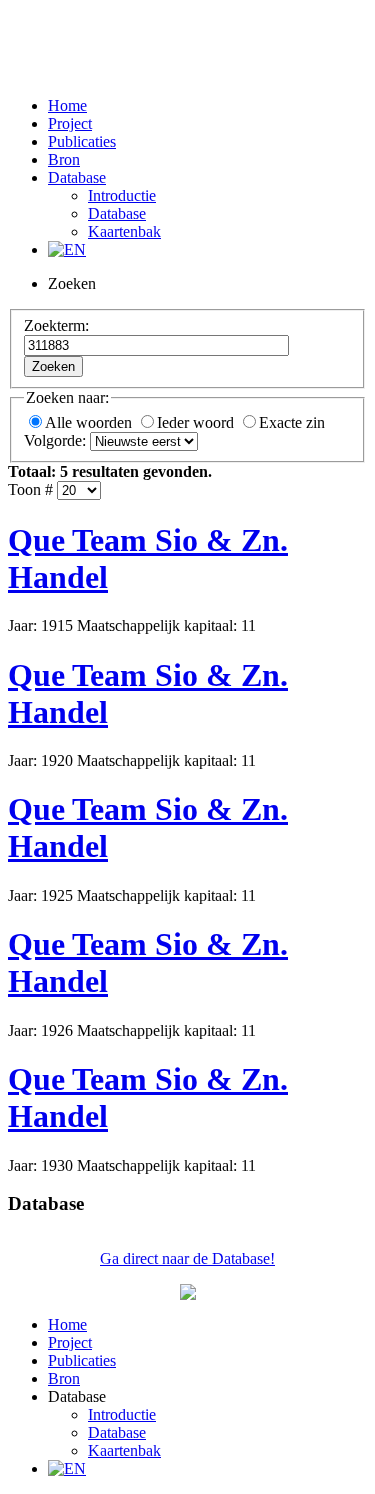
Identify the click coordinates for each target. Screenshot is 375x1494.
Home (67, 105)
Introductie (122, 195)
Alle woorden (90, 422)
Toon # (30, 489)
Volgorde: (55, 440)
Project (70, 123)
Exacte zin (292, 422)
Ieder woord (197, 422)
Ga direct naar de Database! (187, 1258)
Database (77, 177)
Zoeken (53, 366)
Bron (64, 159)
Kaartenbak (124, 231)
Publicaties (82, 141)
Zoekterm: (56, 325)
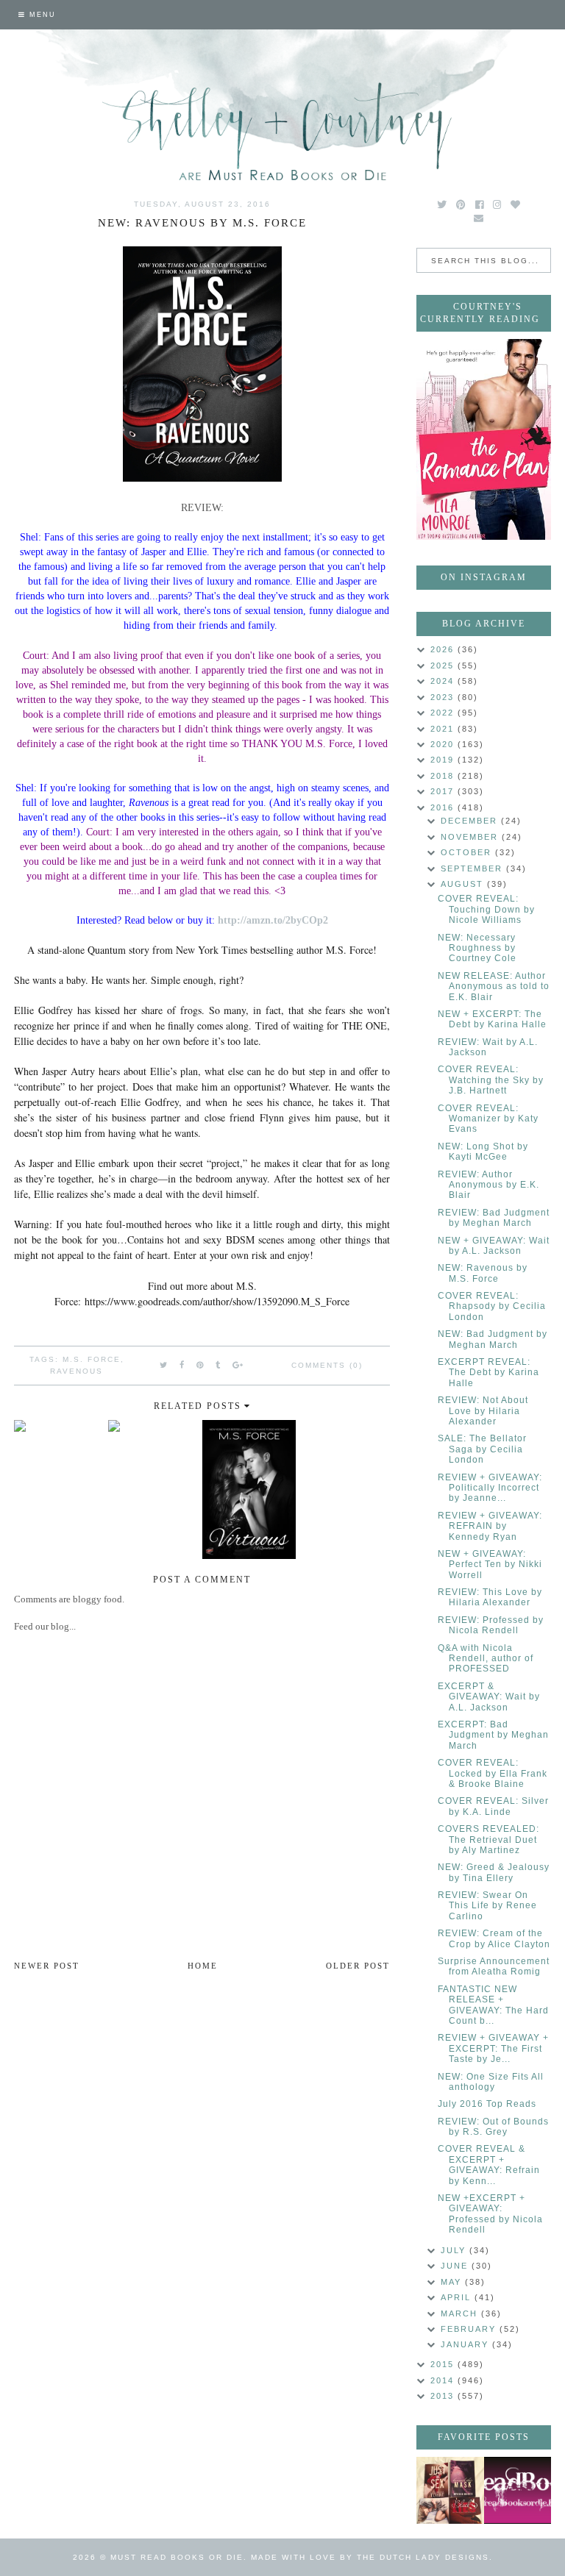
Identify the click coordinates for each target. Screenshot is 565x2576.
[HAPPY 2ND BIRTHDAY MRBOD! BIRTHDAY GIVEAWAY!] (449, 2490)
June (456, 2265)
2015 (444, 2364)
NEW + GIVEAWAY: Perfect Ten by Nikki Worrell (490, 1564)
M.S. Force (92, 1359)
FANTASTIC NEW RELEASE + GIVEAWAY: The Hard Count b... (493, 2005)
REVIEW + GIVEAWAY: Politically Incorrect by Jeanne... (490, 1488)
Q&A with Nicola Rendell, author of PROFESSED (485, 1658)
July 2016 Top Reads (487, 2104)
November (471, 836)
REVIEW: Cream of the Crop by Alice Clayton (494, 1938)
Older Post (358, 1965)
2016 (444, 807)
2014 (444, 2380)
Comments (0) (327, 1365)
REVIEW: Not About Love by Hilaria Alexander (483, 1411)
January (466, 2344)
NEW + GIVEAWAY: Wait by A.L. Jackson (494, 1245)
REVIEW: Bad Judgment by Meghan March (494, 1217)
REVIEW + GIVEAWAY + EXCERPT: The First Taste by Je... (493, 2048)
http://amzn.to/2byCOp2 (273, 920)
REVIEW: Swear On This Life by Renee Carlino (487, 1906)
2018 (444, 775)
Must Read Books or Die (177, 2557)
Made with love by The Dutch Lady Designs (370, 2557)
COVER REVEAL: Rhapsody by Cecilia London (492, 1306)
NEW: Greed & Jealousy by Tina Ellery (494, 1872)
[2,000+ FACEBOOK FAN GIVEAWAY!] (517, 2490)
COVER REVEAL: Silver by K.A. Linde (493, 1806)
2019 (444, 759)
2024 (444, 681)
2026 (444, 649)
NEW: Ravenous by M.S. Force (482, 1273)
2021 (444, 728)
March (461, 2313)
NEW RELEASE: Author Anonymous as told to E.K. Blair (494, 986)
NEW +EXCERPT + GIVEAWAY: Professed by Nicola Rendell (490, 2214)
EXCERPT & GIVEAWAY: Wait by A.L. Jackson (489, 1697)
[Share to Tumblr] (218, 1364)
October (468, 852)
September (473, 868)
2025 (444, 665)
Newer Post (46, 1965)
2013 (444, 2395)
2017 (444, 791)
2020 (444, 744)
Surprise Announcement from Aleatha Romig (494, 1966)
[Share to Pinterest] (200, 1364)
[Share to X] (164, 1364)
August (464, 884)
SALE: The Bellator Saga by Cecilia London (482, 1449)
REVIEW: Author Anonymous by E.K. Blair (488, 1185)
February (470, 2329)
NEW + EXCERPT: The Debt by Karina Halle (492, 1019)
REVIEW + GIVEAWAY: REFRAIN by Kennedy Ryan (490, 1526)
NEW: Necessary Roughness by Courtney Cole (477, 948)
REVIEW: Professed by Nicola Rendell (491, 1625)
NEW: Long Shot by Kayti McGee (483, 1151)
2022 (444, 712)
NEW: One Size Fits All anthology (491, 2082)
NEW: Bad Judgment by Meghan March (492, 1339)
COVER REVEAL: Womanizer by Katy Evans (488, 1119)
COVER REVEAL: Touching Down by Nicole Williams (486, 909)
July (455, 2250)
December (471, 820)
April (458, 2297)
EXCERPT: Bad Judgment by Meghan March (493, 1735)
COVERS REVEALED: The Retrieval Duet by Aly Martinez (488, 1839)
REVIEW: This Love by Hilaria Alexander (490, 1597)
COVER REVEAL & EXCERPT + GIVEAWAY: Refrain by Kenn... (489, 2165)
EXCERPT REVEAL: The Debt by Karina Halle (488, 1372)
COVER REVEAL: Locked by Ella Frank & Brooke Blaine (492, 1773)
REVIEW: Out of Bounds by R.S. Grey (493, 2126)
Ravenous (76, 1371)
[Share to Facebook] (182, 1364)
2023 (444, 697)
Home (203, 1965)
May (453, 2281)
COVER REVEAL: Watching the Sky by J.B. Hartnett (491, 1080)
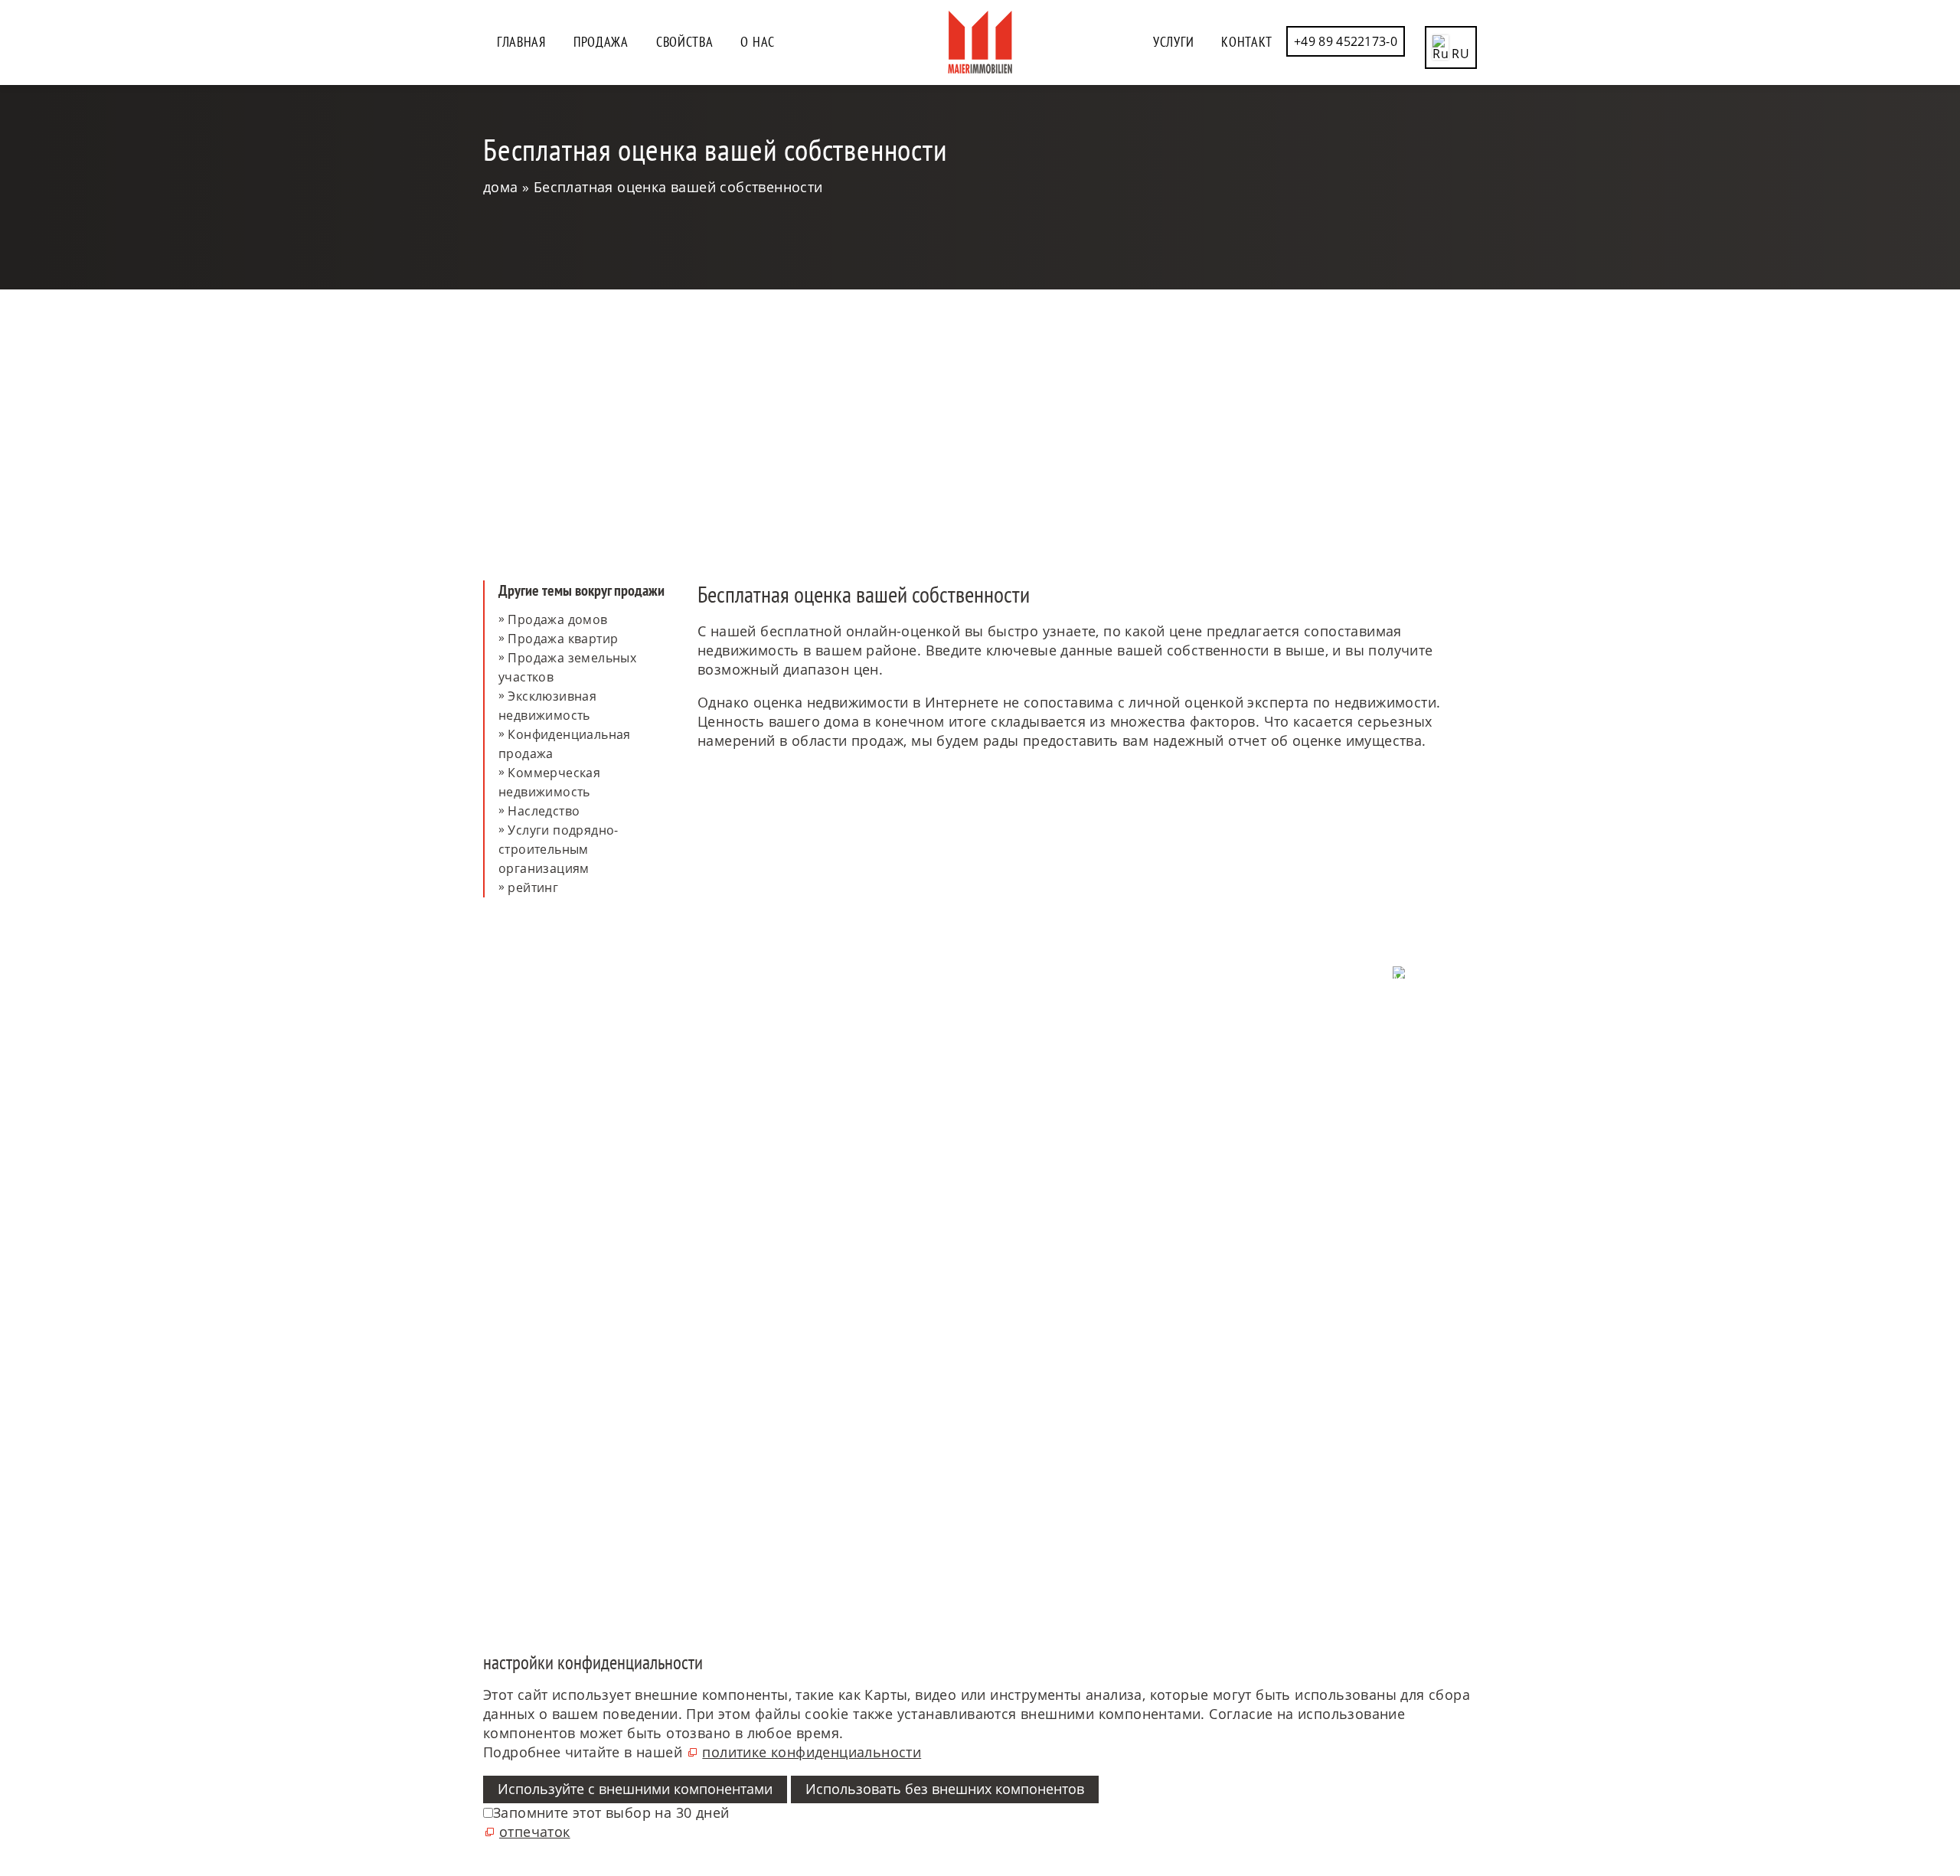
======
EXERCISE: Output the lines above exactly, but only those between the line holding "NEW + GIVEAWAY: Wait" and the line holding "Must Read Books or Die (177, 2557)", inclusive.

RESPONSE TO THE EXERCISE:
NEW + GIVEAWAY: Wait by A.L. Jackson (494, 1245)
REVIEW: Bad Judgment by Meghan March (494, 1217)
REVIEW + GIVEAWAY + EXCERPT: The First Taste by Je... (493, 2048)
http://amzn.to/2byCOp2 (273, 920)
REVIEW: Swear On This Life by Renee Carlino (487, 1906)
2018 (444, 775)
Must Read Books or Die (177, 2557)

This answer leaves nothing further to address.